_RECORDS FOR THIS TASK_:
........
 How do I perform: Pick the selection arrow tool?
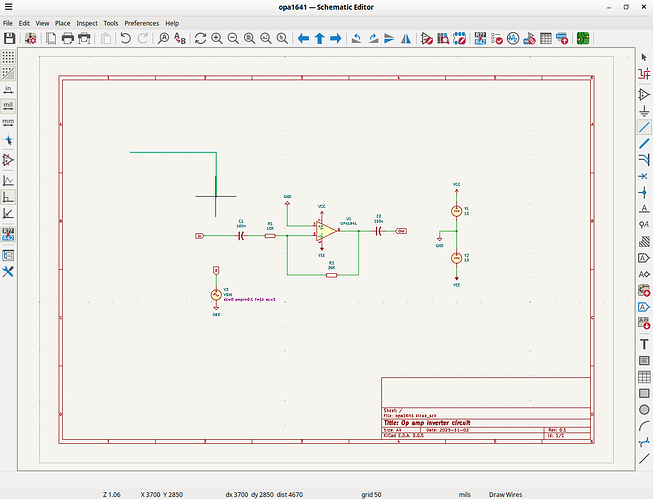pos(644,57)
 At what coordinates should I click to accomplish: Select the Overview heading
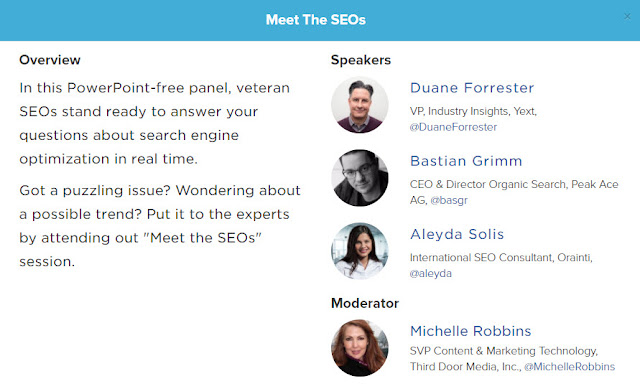point(50,60)
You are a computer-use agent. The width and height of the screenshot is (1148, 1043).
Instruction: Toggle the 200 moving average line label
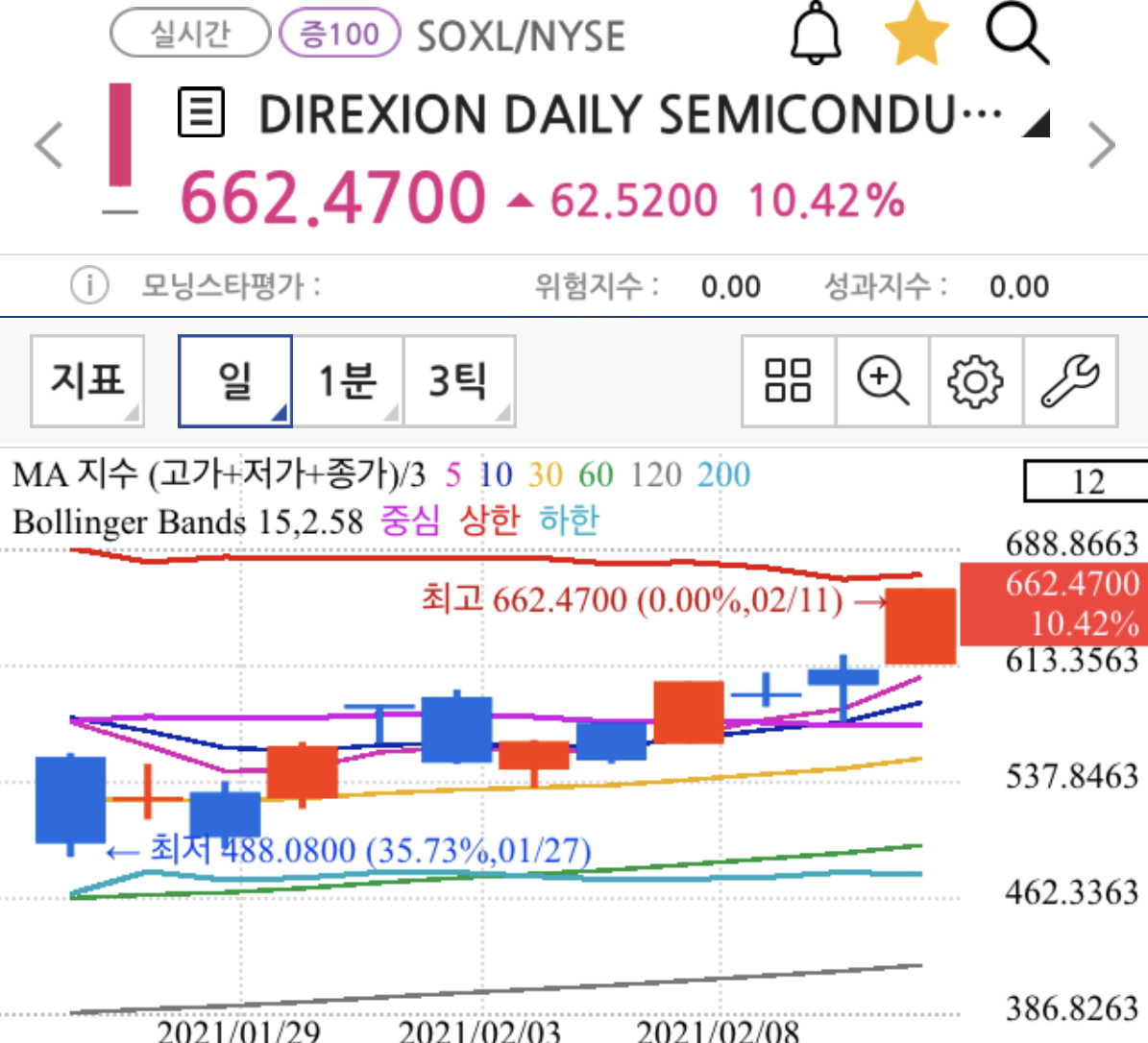point(723,474)
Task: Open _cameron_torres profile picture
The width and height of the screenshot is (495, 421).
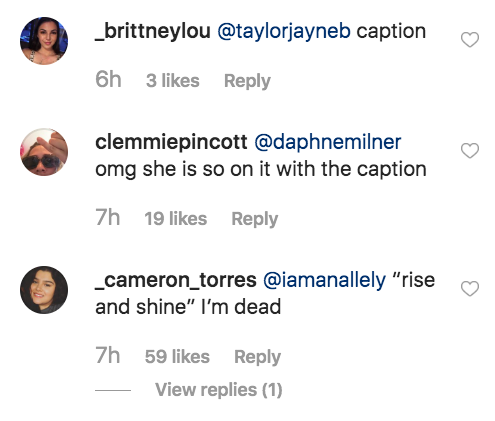Action: tap(44, 290)
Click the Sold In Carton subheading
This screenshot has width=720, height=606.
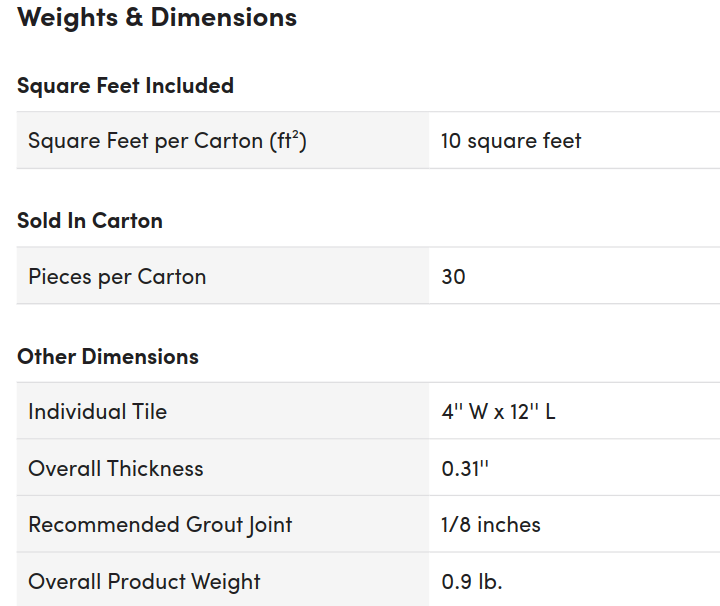[x=90, y=221]
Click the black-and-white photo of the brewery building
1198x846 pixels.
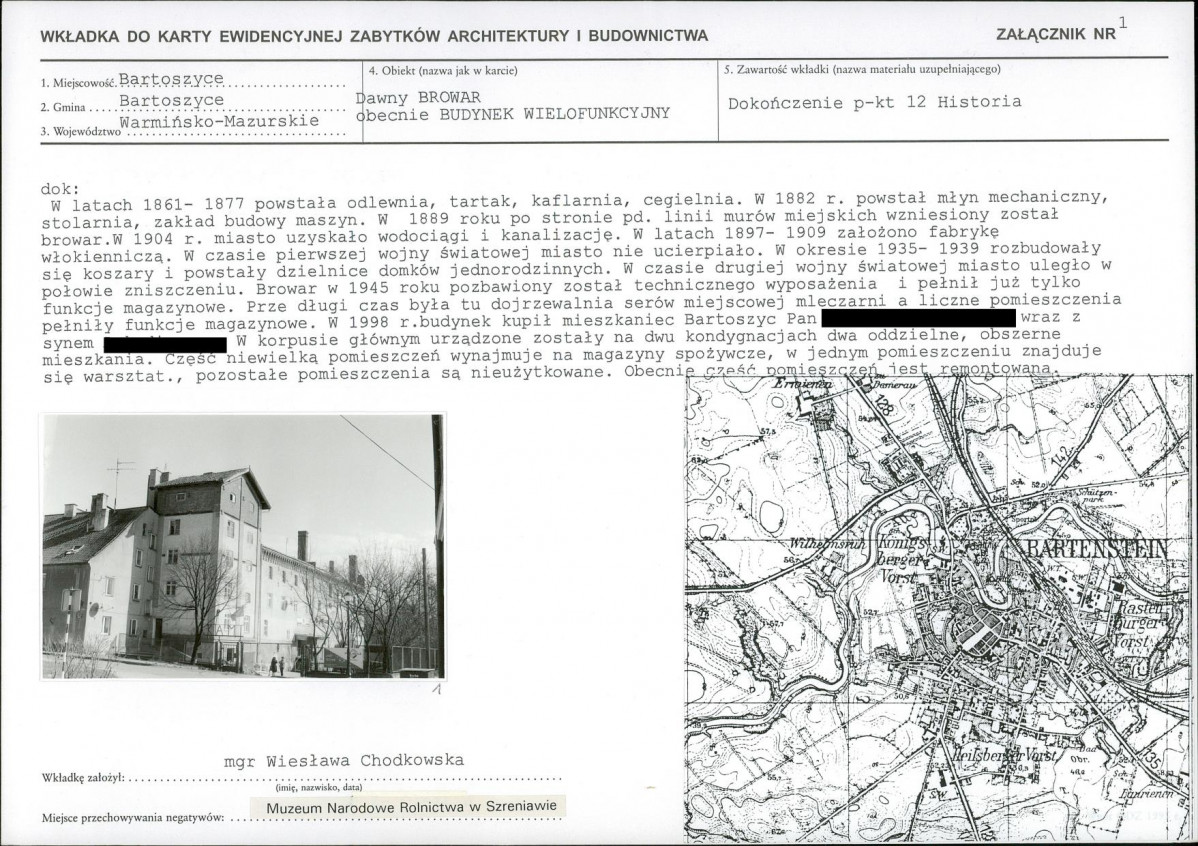(243, 546)
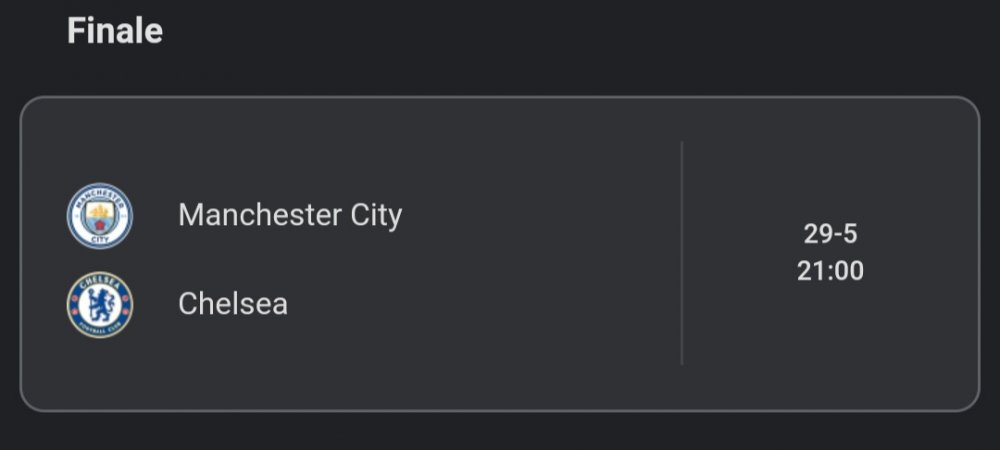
........
_TASK BRIEF_:
Write out, exactly as they stand, the line with "Click the Sold In Carton subheading" and every line after it through the end of the entries above; omit the pictures.

_RESULT FOR THIS EXERCISE_:
Click the Sold In Carton subheading
This screenshot has width=720, height=606.
[x=90, y=221]
Click the black-and-white photo of the brewery building
1198x846 pixels.
(243, 546)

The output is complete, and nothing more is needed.